Ilbawi observa que “ainda vemos problemas enormes, como o diagnóstico tardio e a força de trabalho inadequada em países mais pobres com um oncologista para cada 1000, 1500 pacientes. É impossível você providenciar um tratamento de qualidade assim”, aponta.
Contudo, Scheinberg defende a importância de se observar também as boas práticas que surgiram durante a crise.
“Na história vemos períodos como esse, que são difíceis, mas trazem inovação por meio da resiliência. Vai acontecer nessa pandemia também. Já vimos um pouco com a valorização do profissional da saúde”, pondera.
Inovação e resiliência também são características apontadas por Ilbawi, que enxerga o momento atual como uma prova de que a saúde deve ser defendida como um bem social.

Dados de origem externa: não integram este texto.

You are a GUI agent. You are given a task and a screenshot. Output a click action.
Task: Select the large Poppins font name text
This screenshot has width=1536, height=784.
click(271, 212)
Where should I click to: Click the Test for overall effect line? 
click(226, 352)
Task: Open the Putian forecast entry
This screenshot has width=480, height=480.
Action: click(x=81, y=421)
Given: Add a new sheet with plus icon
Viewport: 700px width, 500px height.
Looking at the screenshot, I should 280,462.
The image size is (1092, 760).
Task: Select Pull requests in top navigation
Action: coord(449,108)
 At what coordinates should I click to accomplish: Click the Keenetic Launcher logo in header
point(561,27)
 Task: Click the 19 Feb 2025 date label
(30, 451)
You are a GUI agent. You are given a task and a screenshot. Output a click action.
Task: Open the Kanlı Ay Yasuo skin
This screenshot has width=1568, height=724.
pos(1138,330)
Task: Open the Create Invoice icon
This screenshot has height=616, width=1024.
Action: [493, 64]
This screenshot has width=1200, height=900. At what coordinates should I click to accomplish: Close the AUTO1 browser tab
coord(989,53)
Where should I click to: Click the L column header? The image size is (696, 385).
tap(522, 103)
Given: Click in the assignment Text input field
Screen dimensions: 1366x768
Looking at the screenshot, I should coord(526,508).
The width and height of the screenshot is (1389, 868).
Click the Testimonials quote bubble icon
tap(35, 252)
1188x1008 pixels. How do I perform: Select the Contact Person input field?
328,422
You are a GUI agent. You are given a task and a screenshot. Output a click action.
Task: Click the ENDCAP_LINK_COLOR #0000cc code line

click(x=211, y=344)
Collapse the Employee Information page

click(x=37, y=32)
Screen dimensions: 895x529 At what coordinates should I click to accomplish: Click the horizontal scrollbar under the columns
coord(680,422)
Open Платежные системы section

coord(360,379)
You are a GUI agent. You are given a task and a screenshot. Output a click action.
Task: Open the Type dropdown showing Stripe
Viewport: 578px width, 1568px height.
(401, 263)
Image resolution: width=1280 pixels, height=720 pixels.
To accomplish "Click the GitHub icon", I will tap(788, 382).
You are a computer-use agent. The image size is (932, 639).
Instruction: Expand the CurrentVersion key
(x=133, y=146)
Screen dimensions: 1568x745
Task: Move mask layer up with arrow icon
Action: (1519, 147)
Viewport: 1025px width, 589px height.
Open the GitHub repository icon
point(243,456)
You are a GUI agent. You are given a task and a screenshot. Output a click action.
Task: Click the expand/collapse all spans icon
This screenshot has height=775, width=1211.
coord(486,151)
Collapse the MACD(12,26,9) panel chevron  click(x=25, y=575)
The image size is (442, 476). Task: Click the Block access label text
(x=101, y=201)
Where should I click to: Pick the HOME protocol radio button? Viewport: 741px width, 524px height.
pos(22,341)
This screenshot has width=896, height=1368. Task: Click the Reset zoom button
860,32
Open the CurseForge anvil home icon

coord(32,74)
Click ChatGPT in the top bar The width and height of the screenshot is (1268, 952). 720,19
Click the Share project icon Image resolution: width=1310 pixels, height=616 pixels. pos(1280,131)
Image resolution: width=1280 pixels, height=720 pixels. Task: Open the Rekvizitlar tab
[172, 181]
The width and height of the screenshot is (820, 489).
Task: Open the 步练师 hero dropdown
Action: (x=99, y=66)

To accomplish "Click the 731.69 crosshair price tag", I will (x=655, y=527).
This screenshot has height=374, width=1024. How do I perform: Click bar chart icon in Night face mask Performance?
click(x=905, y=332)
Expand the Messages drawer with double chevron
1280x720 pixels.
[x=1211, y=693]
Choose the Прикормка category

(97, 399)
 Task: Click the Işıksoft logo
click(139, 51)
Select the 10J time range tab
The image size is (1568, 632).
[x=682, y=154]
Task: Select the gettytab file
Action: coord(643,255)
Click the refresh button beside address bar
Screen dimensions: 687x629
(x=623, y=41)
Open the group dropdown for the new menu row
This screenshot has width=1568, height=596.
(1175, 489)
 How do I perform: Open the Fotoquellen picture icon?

“A saúde, até o momento, não era colocada como prioridade. Vemos agora que saúde não é um luxo, mas um bem fundamental. Toda pessoa do mundo merece receber um tratamento adequado. Temos que construir uma mensagem de solidariedade para ter um progresso contra o câncer na próxima década”, defende.
Telemedicina: avanço ou precarização?
A mesa também se debruçou sobre a questão da telemedicina e o aumento do serviço durante a pandemia. Para Scheinberg, o avanço do uso de recursos virtuais ocorreria de qualquer maneira, mas a pandemia acelerou os processos.
“A questão central é se as pessoas, os médicos, hospitais e planos de saúde estavam prontos para a telemedicina. Do ponto de vista técnico, parece simples, mas no serviço de saúde os pacientes têm muita dificuldade. Tive pacientes que sem os netos ou filhos para ajudar não conseguiram utilizar os recursos. O cenário já é preocupante, mas se agrava se pensarmos que existem pessoas que dificilmente terão acesso sequer ao aparelho. É uma discussão a ser feita com a sociedade”.